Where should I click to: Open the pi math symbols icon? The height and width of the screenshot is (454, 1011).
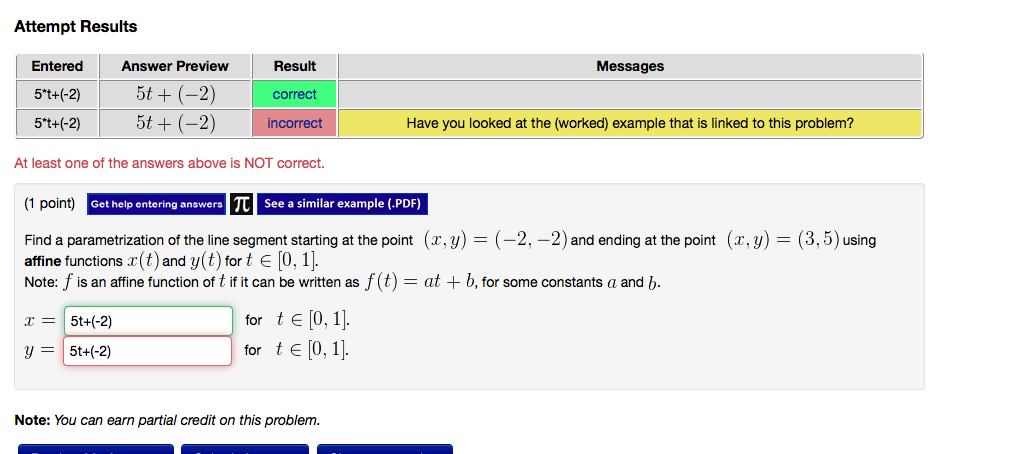(241, 204)
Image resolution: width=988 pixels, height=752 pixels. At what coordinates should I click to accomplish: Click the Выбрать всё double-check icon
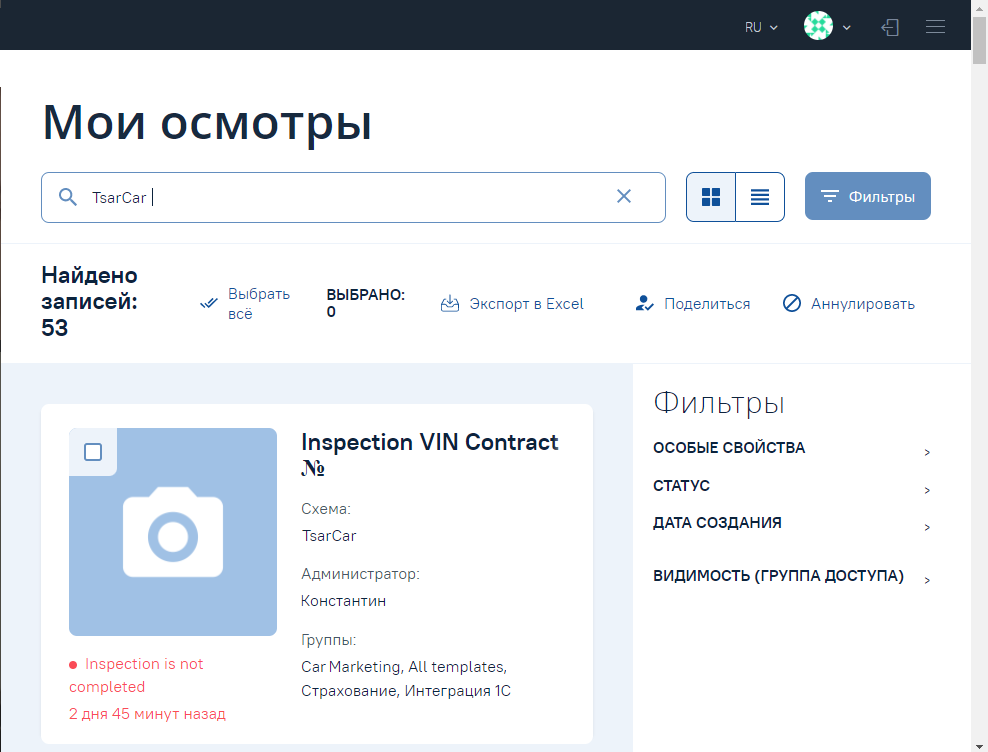click(x=209, y=303)
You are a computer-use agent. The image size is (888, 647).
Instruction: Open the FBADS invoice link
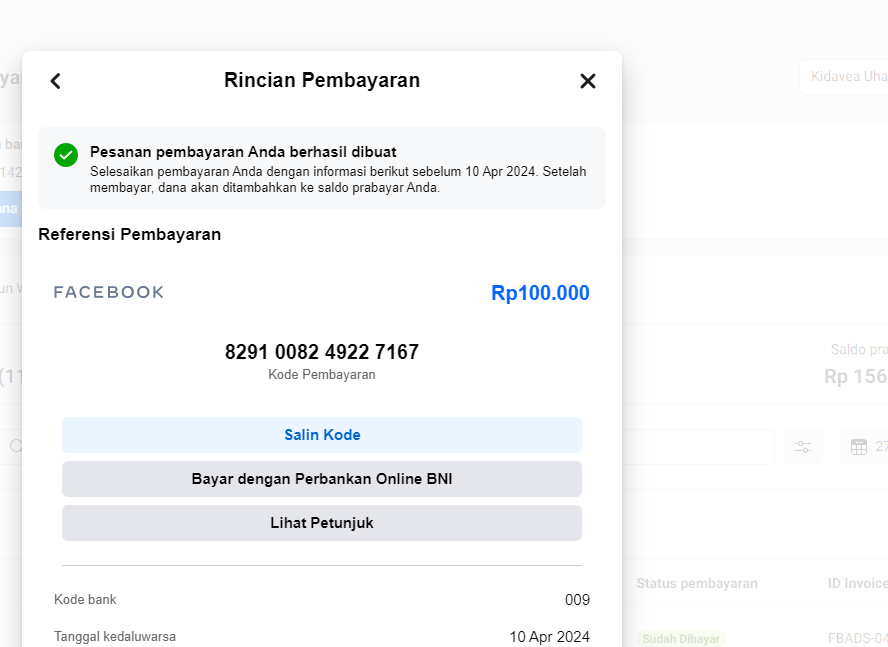click(857, 639)
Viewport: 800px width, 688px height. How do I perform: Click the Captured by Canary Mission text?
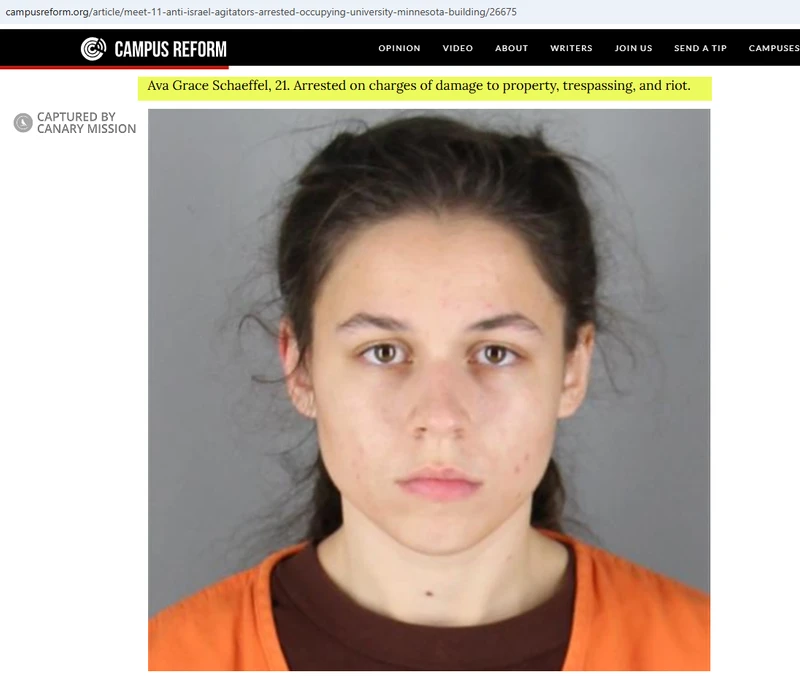tap(86, 122)
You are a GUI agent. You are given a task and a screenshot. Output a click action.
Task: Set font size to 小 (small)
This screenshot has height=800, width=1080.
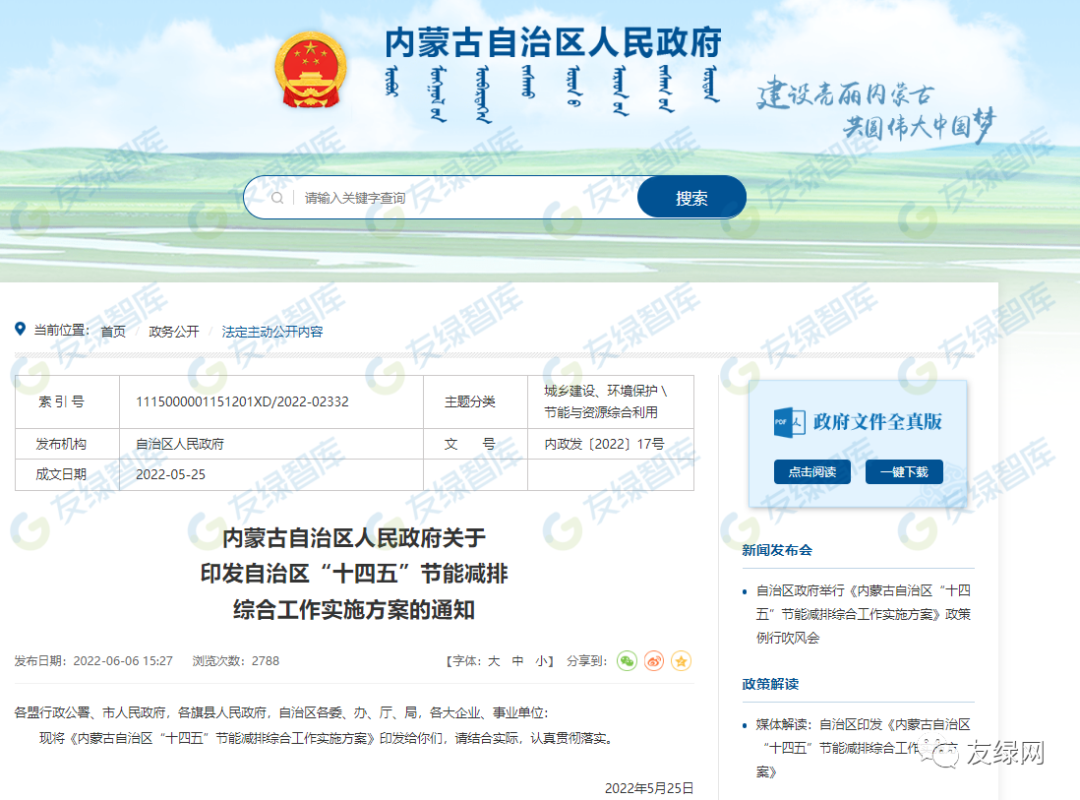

> _What needs to be done_
Scan the entries above for the word "agent". Report the lines that hold it.

> _Solution to this exercise_
You are a computer-use agent. The image size is (888, 647).
You are a GUI agent. You are given a task and a screenshot. Output a click action.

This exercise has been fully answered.